Martin Windter, ÖGB-Sekretär für Linz-Stadt, wies ebenfalls auf die Eignung der SDGs als Orientierungshilfe für langfristig nachhaltige Entscheidungen hin. In diesem Zusammenhang sei vor allem eine dynamische Debatte über nachhaltige Zukunftsmodelle wichtig: „Es braucht nicht mehr Ziele, sondern mehr Praxis und mehr erkennbare Dynamik.“ So sei etwa der Ausstieg aus der Braunkohle in Deutschland das Ergebnis einer breiten Diskussion unter Einbeziehung der Gewerkschaften gewesen.

Auch Alex Demirovic hob die Bedeutung einer „entscheidungsfähigen“ Diskussion und einer starken Zivilgesellschaft für den Weg in eine nachhaltige Zukunft hervor. Insbesondere brauche es eine Diskussion darüber, wer eigentlich Zukunft gestalten soll.

von links: Alex Demirovic, Beate Littig, Monika Auer, Leonore Gewessler, Sabine Schneeberger, Martin Windtner

Über den Strukturwandel der Industrie und die große Transformation.

„Für die große Transformation braucht es Wirtschaft, Wissenschaft, Zivilgesellschaft und Politik, wobei letzterer der größte und wichtigste Akteur ist“, betonte Leonore Gewessler, Geschäftsführerin von GLOBAL 2000. Um eine solche Transformation zu gewährleisten, brauche es vor allem eine gesellschaftliche Debatte zur Frage was „ein gutes Leben für alle“ konkret bedeute.
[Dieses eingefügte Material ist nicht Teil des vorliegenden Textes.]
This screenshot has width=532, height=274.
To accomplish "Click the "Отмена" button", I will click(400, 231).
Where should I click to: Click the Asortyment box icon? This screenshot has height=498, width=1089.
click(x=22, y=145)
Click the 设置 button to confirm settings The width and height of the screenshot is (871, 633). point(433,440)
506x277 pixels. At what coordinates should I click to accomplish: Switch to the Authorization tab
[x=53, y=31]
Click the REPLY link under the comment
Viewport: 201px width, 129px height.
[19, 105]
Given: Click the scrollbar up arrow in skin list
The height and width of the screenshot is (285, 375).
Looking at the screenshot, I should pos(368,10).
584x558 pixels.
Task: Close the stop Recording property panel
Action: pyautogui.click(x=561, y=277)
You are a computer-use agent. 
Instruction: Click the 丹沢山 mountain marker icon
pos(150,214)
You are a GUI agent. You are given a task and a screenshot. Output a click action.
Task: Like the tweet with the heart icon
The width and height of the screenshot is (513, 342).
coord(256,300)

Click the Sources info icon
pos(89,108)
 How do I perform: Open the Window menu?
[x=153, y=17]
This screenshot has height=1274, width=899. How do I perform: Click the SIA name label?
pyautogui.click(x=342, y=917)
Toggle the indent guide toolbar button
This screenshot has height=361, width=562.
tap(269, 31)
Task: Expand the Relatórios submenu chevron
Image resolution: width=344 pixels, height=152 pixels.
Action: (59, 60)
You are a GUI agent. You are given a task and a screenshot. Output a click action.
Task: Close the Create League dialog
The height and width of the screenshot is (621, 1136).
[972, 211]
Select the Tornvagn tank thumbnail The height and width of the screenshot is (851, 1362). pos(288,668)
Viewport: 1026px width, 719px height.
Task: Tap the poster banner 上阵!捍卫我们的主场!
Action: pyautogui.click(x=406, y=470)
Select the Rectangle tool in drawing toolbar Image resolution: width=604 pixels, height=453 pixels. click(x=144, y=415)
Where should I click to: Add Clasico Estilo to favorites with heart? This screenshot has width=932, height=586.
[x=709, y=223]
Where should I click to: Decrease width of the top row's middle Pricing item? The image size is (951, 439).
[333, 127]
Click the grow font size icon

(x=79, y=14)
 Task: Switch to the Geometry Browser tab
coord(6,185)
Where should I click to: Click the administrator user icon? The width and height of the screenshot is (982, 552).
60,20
Wichtig seien „eine langfristige Orientierung und eine Politik, die ambitioniert ist, den Dialog sucht und Fragen aushandelt“, meinte Gewessler. Für Beate Littig benötigen wir für die Nutzung der SDGs als Kompass neben einer umfassenden Analyse vor allem Verbindlichkeit sowie ein Konkretisieren der sehr allgemein formulierten SDGs. Die SDGs seien ein breiter Katalog. Dieser Interpretationsspielraum biete Risiken wie Chancen.

Windter meinte abschließend: „Österreich allein ist unbedeutend. Wir brauchen Europa, wir brauchen die ganze Welt.“ So müssen auch die Auswirkungen von Investitionen, Projekten und anderen Unternehmungen im Sinn der SDGs gesamtheitlich und in globalen Zusammenhängen betrachtet werden.

In ihrem Resümee betonte Sylvia Leodolter die Notwendigkeit, Arbeit und Umwelt zusammen zu denken. Der sich abzeichnende Wandel in der Industrie sei rechtzeitig zu begleiten, um eine sozial-ökologisch nachhaltige Zukunft sicherstellen zu können. Darüber hinaus brauche es einen grundlegenden Strukturwandel. „Wir brauchen dringend ein anderes Politikmuster, wo das Primat der Wirtschaft durch das Primat einer demokratischen Politik ersetzt wird. Wir brauchen einen ernstgemeinten Dialog auf allen Ebenen und unter Einbeziehung aller Akteurinnen und Akteure“, so Leodolter abschließend.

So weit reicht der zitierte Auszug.